Avatar of Nicholas

Nicholas

Pocoloyo Since 2023 (Inactive) Chess.com ♟♟♟
47.9%- 48.0%- 4.1%
Bullet 398
11W 21L 0D
Blitz 531
314W 310L 27D
Rapid 645
314W 310L 28D
Coach Chesswick's Profile Photo
Coach Chesswick

Quick summary for Nicholas

Nice upward momentum — your rating and win-rate trends show clear improvement over the last 3–6 months. You’re playing a lot of games, learning from them, and converting practical chances. Below I highlight concrete strengths, recurring weaknesses from the recent PGNs you sent, and a short practice plan you can use right away.

Recent game highlights (examples)

Two examples used below: a recent win where you punished an overextended king and used active pieces, and a quick loss that shows a recurring early king-safety mistake.

  • Most recent win (Jul 25 vs Waratah88) — you kept pieces active, used the queen and rooks decisively, and converted a chaotic middlegame into a win. Review and replay it:
  • Recent loss (Jul 21 vs Alexbelt04) — lost quickly to an early queen checkmate after weakening pawn moves and poor development. The key mistakes were moving pawns that expose the king and delaying natural development: this is the pattern to stop. (See position: opponent exploited f6/Nh6 + Qh5.)

What you’re doing well

  • Momentum and volume: you’re playing a lot and that’s producing measurable rating gains (big jump over 3–6 months).
  • Active piece play: in winning games you use rooks and queen aggressively to create decisive threats (good tactical awareness when the position opens).
  • Opening focus: you have a consistent repertoire (lots of games in the Scandinavian Defense), which helps you learn typical plans and traps.
  • Practical conversion: you tend to press advantages and force resignations rather than just hoping for tablebase wins — practical and effective in rapid.

Recurring problems to fix

  • Early king safety. Examples: moves like f6 and knight moves to the rim (Nh6) left you vulnerable to a fast mating pattern. Avoid weakening pawn moves around your king before development.
  • Making mixed pawn moves in the opening. Moves like f6, g6 at the wrong time create holes (f7/f6, g6) that opponents exploit with checks and queen entries.
  • Queen/king chase traps. When the opponent launches quick checks (Qh5/Qf3), you must prioritize blocking or developing (Nc6/Nf6, g6 only when it’s safe). Don’t try to chase the queen with pawn moves unless you’re sure it’s safe.
  • Occasional lack of prophylaxis. In some losses you missed simple defensive resources — look for “where are the checks” and “can my king be attacked?” after every opponent move.
  • Opening choice balance: your Scandinavian volume is good for practice, but some lines where your queen wanders can become targets. Learn the typical defensive replies so you aren’t surprised by early tactics.

Concrete, short-term plan (what to do next week)

  • Daily (10–15 min): tactics puzzles focused on mating patterns and checks (look for Qh5, back-rank, and knight forks).
  • Every other day (15–20 min): review 2–3 main Scandinavian Defense positions. Learn one safe response to early queen checks and one typical plan when your queen comes out too early. Use the tag Scandinavian Defense.
  • One session (30–40 min): play 2 longer games (15+5 if possible) and practice the checklist below. Record where you lose — is it pawn moves? missed checks?
  • Endgame drill (once per week, 20 min): basic king and pawn vs king opposition and simple rook endings — these boost conversion rate when you’re ahead.

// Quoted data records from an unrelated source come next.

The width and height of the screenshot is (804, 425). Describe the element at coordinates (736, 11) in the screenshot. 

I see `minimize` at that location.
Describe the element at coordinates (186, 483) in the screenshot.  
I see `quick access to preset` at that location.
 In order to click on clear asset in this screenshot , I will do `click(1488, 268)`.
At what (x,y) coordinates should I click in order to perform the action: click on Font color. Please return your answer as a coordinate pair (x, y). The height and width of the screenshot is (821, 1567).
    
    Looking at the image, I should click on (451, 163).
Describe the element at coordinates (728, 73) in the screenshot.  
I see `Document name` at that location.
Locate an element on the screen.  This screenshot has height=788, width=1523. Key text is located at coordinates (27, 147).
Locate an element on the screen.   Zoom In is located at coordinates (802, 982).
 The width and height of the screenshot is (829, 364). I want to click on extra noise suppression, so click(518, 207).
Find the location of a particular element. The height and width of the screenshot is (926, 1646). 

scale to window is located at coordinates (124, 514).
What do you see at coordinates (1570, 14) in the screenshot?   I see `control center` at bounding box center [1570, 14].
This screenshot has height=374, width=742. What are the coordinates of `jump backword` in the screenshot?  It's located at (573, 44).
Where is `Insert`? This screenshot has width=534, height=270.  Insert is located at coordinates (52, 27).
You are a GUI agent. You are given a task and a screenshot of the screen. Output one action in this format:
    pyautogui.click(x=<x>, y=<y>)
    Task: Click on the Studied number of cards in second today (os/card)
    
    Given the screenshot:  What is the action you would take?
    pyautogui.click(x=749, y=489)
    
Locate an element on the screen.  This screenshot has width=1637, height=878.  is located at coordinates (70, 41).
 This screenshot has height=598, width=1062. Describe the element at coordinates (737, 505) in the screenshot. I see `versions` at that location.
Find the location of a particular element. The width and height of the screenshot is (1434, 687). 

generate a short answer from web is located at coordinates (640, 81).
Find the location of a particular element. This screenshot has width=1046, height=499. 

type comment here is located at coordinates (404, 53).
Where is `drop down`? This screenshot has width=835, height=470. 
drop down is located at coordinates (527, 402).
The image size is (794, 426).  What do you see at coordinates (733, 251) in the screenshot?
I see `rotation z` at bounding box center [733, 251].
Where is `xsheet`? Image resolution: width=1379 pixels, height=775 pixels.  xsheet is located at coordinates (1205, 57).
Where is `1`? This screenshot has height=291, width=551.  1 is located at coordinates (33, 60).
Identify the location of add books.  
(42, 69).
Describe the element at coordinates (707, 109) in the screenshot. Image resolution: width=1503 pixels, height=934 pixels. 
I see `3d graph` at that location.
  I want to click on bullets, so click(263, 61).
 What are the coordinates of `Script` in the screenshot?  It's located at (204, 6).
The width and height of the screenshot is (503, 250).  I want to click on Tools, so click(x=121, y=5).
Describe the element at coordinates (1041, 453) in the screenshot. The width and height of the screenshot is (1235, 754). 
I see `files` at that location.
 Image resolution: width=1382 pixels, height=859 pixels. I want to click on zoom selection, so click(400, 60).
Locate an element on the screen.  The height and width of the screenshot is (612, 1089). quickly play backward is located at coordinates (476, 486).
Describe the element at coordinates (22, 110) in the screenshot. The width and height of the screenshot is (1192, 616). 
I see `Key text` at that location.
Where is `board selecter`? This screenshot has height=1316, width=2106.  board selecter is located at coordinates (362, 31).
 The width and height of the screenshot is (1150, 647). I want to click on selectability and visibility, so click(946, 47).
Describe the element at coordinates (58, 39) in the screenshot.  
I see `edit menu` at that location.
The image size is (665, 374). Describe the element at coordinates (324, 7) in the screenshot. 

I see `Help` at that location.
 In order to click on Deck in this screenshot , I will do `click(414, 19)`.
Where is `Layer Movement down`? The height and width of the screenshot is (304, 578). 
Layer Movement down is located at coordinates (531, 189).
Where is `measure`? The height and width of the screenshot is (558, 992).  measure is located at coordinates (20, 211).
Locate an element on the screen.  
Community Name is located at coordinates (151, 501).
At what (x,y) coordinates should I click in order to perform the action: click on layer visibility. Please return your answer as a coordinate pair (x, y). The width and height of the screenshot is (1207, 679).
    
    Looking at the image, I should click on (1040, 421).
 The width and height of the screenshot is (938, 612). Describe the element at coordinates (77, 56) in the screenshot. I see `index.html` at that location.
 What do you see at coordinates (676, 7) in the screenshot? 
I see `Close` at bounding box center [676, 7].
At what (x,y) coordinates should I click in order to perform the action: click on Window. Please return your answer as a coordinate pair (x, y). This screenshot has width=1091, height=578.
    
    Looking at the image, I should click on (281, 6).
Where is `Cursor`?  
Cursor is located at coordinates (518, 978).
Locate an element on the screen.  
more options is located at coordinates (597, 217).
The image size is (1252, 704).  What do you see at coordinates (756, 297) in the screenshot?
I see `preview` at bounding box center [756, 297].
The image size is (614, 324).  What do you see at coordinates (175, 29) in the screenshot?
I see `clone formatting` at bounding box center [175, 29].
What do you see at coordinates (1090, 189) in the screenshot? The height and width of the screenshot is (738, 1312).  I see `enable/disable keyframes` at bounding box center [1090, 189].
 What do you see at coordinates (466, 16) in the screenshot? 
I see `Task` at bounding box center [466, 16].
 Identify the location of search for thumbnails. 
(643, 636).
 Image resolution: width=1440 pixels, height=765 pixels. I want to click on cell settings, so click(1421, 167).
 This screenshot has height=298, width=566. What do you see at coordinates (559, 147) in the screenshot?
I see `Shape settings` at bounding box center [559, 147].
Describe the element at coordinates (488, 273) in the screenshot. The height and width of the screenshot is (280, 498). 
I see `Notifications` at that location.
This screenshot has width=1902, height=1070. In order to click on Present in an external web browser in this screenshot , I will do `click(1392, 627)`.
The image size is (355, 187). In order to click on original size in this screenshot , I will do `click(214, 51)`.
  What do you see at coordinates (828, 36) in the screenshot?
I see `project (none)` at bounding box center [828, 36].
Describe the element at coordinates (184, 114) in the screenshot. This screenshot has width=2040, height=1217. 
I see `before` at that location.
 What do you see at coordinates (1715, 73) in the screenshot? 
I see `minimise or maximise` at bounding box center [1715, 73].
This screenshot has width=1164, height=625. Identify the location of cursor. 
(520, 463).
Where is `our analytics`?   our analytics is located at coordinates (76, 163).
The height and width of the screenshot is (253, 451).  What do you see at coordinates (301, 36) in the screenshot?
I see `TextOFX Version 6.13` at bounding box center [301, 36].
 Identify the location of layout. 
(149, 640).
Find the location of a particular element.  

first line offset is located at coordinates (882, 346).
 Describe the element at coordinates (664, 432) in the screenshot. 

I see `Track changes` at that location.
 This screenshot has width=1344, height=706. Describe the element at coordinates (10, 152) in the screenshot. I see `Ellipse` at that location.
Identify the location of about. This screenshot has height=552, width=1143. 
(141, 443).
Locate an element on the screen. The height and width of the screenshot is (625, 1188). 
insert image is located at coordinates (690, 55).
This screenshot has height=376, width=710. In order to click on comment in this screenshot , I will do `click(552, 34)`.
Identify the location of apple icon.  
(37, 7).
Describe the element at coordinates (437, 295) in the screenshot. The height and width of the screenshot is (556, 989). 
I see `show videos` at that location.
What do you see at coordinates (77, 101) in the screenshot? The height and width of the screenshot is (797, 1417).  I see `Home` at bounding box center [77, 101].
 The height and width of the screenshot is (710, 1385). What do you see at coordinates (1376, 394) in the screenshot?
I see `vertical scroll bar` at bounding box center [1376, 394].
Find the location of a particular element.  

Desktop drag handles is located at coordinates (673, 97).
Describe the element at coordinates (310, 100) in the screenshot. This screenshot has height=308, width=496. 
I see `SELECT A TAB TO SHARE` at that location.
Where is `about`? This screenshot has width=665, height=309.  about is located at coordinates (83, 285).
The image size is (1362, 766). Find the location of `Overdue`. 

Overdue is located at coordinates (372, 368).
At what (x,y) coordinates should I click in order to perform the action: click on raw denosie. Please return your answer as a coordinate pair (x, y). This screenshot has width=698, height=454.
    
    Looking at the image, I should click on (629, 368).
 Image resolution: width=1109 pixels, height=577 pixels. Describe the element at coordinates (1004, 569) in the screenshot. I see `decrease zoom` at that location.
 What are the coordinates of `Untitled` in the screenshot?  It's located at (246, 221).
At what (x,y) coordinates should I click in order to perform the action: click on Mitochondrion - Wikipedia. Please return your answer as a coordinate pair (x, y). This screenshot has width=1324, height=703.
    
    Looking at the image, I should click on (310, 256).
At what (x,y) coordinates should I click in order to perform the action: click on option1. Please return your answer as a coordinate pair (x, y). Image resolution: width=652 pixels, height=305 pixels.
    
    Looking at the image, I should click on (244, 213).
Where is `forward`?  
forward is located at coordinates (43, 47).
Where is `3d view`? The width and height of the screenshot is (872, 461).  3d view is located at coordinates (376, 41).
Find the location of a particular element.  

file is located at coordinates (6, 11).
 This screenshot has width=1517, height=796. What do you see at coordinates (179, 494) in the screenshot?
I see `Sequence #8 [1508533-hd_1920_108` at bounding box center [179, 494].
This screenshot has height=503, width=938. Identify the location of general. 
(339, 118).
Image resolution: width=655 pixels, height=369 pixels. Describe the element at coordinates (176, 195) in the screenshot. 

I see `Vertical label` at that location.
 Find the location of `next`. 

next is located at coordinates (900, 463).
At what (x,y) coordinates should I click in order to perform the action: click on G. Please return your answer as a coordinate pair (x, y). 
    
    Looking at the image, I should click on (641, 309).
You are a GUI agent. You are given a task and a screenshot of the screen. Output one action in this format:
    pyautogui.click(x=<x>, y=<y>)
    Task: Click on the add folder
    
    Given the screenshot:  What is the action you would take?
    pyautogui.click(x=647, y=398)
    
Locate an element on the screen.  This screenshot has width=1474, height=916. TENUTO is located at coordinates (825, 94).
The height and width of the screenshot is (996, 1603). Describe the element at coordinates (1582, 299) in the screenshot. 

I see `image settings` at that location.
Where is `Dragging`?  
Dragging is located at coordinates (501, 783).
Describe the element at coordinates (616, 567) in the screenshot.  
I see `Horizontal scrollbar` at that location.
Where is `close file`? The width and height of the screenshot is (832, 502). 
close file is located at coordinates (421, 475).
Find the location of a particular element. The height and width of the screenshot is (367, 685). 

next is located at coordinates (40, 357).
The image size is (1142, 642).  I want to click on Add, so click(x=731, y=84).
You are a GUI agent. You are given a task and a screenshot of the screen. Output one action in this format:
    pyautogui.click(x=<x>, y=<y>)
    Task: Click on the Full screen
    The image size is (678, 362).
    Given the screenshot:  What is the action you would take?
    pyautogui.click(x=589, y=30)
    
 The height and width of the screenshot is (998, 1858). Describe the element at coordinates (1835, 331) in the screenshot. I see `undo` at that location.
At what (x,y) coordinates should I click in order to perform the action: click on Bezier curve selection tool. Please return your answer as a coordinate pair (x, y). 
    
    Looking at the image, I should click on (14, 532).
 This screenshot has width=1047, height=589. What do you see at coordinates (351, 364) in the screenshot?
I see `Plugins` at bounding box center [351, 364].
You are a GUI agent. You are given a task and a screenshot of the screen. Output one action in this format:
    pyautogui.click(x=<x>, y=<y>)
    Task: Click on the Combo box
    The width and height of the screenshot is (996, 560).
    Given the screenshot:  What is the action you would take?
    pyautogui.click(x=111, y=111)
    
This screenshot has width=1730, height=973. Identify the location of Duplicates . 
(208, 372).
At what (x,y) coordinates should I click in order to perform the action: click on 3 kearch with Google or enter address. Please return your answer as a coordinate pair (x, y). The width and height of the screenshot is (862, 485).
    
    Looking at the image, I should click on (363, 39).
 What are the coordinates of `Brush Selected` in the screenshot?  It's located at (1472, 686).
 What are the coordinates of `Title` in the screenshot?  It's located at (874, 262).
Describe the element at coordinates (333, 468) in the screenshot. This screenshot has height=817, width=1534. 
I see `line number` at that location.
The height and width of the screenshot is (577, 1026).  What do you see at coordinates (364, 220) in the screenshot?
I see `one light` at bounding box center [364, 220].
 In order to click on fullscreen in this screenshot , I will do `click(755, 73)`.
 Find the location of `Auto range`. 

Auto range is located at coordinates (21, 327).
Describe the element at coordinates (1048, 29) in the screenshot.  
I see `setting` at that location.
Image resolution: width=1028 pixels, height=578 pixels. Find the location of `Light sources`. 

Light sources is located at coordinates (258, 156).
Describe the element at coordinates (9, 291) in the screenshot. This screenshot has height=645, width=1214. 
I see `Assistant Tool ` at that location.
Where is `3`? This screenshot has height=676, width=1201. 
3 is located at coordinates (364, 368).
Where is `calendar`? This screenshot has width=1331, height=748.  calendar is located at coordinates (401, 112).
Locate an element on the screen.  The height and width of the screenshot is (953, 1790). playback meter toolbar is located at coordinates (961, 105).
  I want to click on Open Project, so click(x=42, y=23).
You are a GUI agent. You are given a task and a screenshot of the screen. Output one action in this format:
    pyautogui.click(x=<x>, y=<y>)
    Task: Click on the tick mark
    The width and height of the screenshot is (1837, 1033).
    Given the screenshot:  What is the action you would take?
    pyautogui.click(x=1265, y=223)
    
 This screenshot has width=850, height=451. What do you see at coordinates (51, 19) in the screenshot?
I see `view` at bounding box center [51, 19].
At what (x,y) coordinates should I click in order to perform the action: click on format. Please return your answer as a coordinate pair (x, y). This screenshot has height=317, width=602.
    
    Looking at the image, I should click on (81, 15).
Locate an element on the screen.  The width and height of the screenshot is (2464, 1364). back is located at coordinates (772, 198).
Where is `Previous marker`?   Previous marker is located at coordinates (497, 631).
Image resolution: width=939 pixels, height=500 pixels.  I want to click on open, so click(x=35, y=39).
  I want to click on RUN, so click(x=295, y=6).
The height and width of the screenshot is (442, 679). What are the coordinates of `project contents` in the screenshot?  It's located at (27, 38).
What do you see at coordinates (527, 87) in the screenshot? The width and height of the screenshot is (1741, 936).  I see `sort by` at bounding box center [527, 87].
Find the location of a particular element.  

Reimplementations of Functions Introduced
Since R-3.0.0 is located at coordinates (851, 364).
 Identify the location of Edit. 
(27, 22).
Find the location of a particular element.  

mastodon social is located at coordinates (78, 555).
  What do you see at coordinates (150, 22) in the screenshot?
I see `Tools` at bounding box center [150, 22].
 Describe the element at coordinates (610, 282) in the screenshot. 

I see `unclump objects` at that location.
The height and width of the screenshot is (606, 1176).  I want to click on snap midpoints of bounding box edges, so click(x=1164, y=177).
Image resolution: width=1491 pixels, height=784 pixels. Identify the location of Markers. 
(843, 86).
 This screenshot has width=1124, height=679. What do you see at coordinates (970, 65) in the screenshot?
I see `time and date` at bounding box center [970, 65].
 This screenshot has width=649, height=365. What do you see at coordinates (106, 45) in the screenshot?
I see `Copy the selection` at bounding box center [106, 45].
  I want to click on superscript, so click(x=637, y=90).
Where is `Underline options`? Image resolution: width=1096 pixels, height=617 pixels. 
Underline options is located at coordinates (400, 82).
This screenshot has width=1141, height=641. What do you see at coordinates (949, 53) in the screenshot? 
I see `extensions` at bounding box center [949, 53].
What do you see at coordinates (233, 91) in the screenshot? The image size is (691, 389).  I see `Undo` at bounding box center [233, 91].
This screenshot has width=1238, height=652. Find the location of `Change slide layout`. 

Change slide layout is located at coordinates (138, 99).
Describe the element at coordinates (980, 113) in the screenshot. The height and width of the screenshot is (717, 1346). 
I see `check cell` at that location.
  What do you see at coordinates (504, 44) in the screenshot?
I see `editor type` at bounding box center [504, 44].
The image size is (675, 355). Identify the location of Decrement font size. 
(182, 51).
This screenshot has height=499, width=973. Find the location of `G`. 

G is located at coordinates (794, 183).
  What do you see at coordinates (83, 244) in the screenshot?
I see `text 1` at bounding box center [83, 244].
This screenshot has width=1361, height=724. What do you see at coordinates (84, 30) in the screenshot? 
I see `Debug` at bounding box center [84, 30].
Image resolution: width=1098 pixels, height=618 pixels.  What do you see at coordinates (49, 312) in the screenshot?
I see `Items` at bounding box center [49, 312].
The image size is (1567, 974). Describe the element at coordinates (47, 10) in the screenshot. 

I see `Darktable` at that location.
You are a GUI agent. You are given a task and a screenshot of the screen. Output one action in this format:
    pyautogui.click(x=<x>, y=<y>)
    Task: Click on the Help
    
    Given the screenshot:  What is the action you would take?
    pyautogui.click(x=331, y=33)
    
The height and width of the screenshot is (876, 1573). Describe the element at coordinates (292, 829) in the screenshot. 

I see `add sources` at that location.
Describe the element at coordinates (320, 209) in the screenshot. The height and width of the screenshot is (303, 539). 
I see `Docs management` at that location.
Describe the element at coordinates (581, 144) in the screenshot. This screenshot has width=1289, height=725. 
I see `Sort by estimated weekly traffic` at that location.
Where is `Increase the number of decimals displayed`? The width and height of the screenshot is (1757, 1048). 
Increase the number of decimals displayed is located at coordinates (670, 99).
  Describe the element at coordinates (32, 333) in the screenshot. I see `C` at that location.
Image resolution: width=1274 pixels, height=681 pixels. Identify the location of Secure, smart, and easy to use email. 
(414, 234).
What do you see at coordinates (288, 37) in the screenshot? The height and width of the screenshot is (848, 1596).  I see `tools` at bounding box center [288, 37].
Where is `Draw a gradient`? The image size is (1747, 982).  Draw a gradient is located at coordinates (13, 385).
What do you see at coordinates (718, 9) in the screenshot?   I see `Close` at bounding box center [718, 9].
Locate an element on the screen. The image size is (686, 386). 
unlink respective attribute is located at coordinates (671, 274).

Game-time checklist (3 quick questions before you move)

  • Is my king safe? (If not, prioritize king safety over material.)
  • Does my opponent have a forcing check or capture next move? If yes, calculate it first.
  • Am I developing pieces or just moving pawns/one piece repeatedly without clear reason?

Opportunities from your stats

Your strength-adjusted win rate (~50.7%) and strong slopes for 3–6 month trends show you’re improving — capitalize on that by reducing avoidable early blunders. You have excellent prospects with lines like the Australian Defense (you have a good win rate there) — focus on converting those openings into stable, repeatable plans.

Small tactical reminders

  • Never play f6 or f7-f6 early unless your king is safe and you’ve developed pieces. It opens the diagonal and weakens e6/f7 squares.
  • When the opponent plays Qh5 or Qf3 early, consider simple developing replies (like Nf6, g6 only if safe, or blocking with Be7) rather than pawn grabs.
  • Count checks, captures and threats before you move — this single habit stops many quick mates and forks.

Follow-up

If you want, send one longer game (15+5) where you felt you missed a win or lost unexpectedly — I’ll annotate it move-by-move and give a short training prescription tailored to that game. Also, if you want I can prepare a 2-week study plan focusing on Scandinavian ideas and anti-checkmate defense.